Exercise directions: Looking at the listing below, work out the number of lines where the string "agent" shows up, and give that number only.

Data for analysis:
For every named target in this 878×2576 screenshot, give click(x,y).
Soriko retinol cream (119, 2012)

---

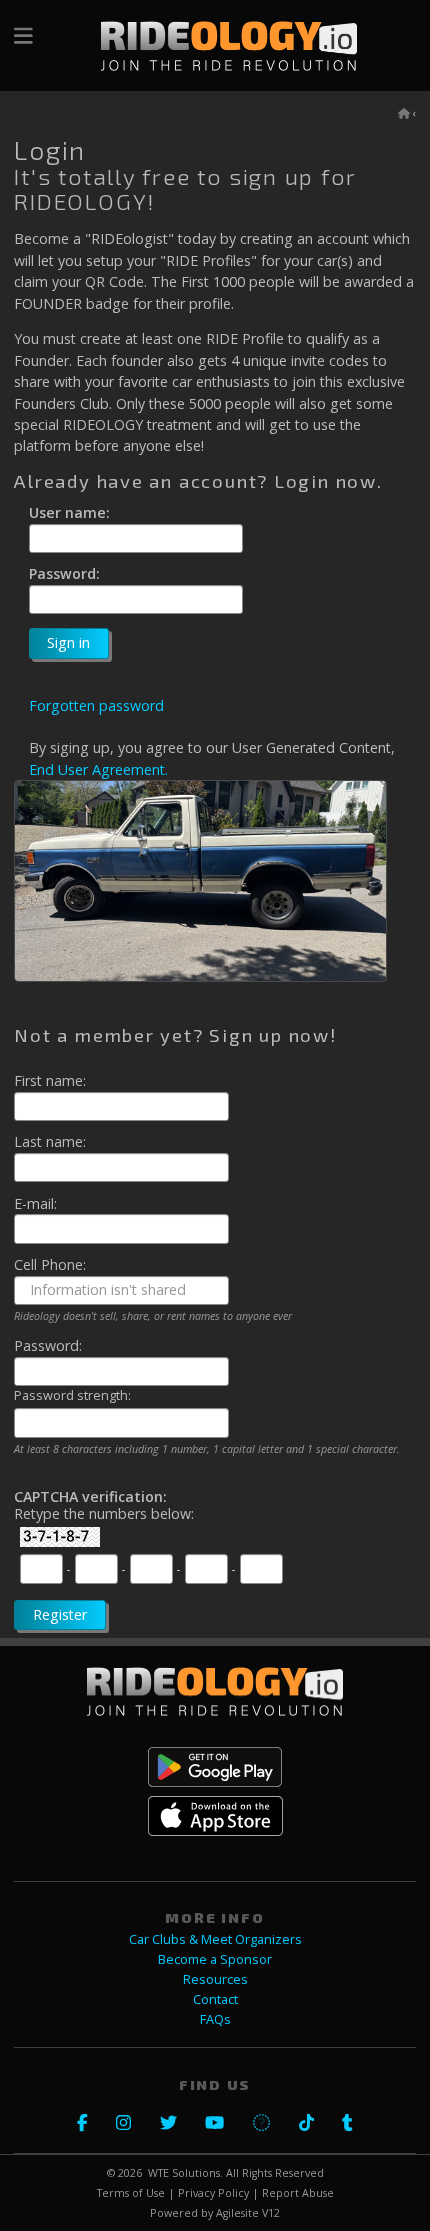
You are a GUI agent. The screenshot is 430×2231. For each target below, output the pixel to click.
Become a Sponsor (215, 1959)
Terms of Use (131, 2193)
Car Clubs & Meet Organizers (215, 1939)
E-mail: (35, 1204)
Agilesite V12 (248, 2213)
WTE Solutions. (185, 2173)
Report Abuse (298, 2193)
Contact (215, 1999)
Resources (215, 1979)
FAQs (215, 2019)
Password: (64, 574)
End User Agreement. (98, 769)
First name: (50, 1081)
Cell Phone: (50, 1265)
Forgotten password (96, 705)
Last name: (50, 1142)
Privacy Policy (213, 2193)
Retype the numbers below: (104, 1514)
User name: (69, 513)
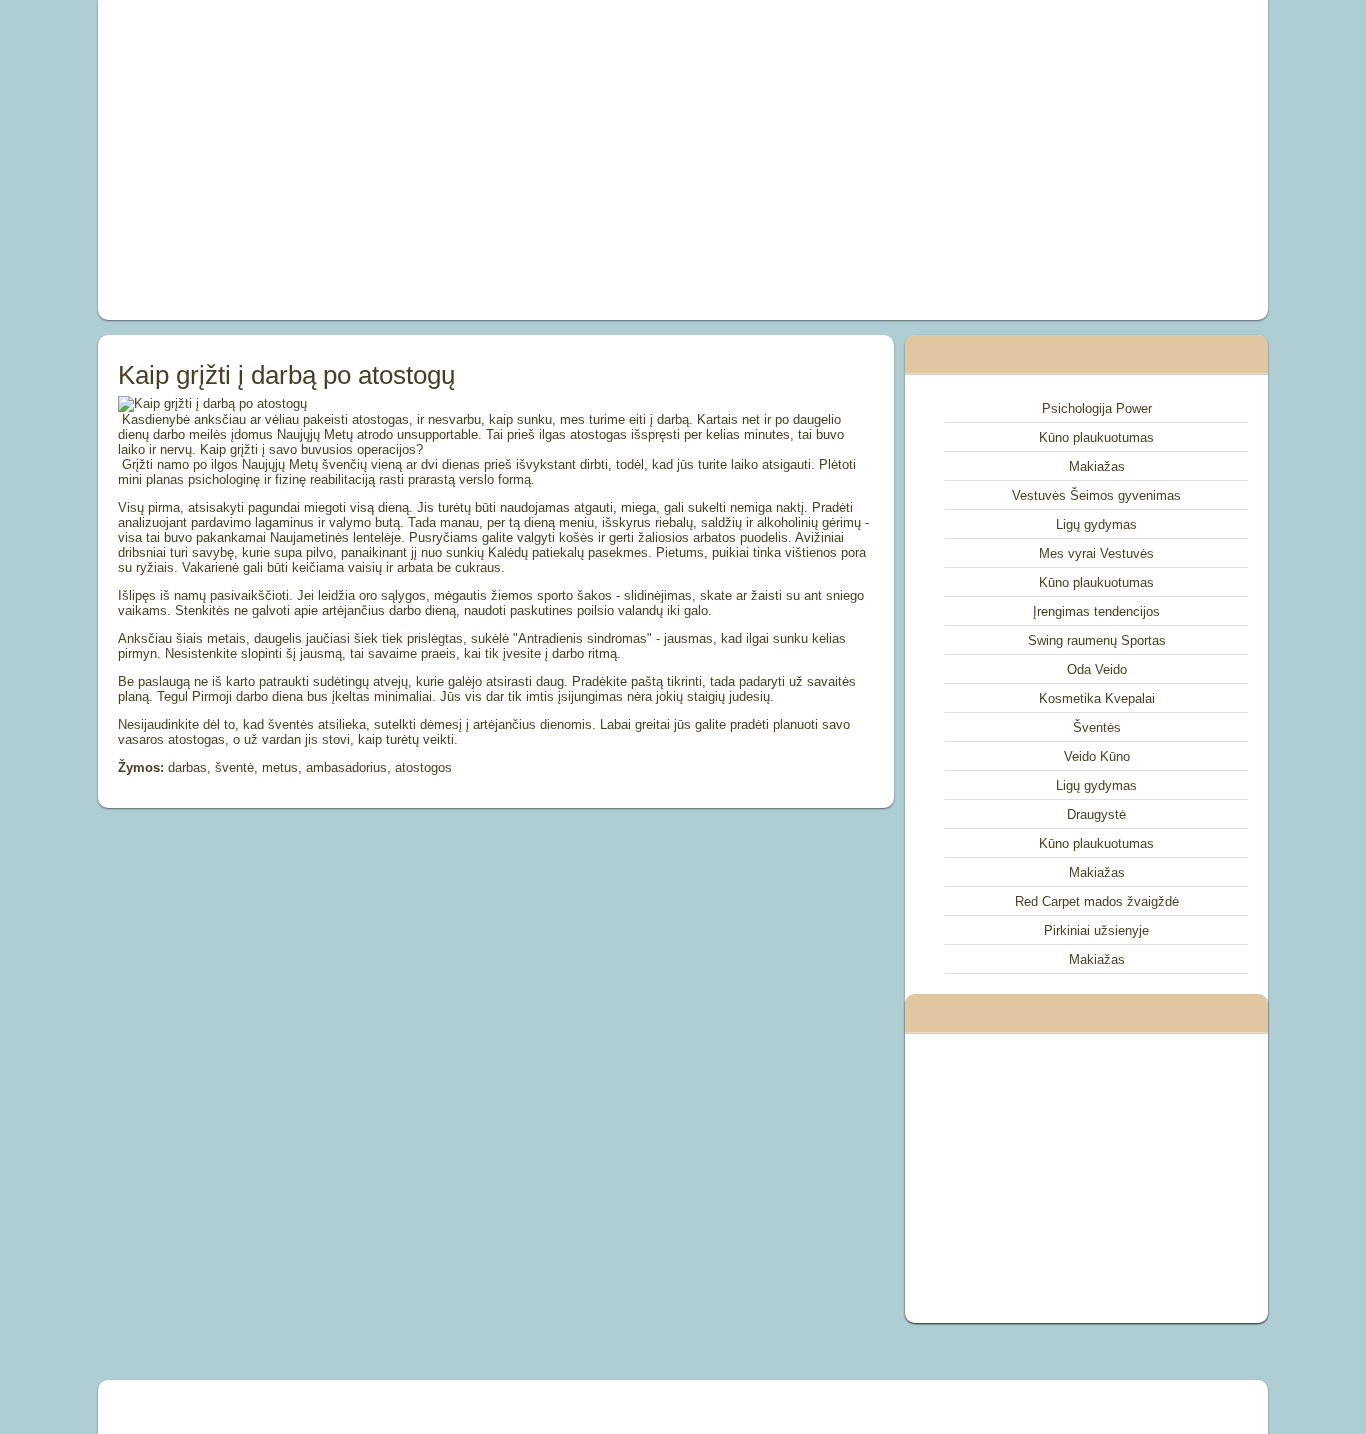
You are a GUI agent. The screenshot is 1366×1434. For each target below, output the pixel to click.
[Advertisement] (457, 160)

...

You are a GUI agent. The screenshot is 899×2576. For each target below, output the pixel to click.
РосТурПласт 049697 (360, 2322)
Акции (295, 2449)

Expected answer: 3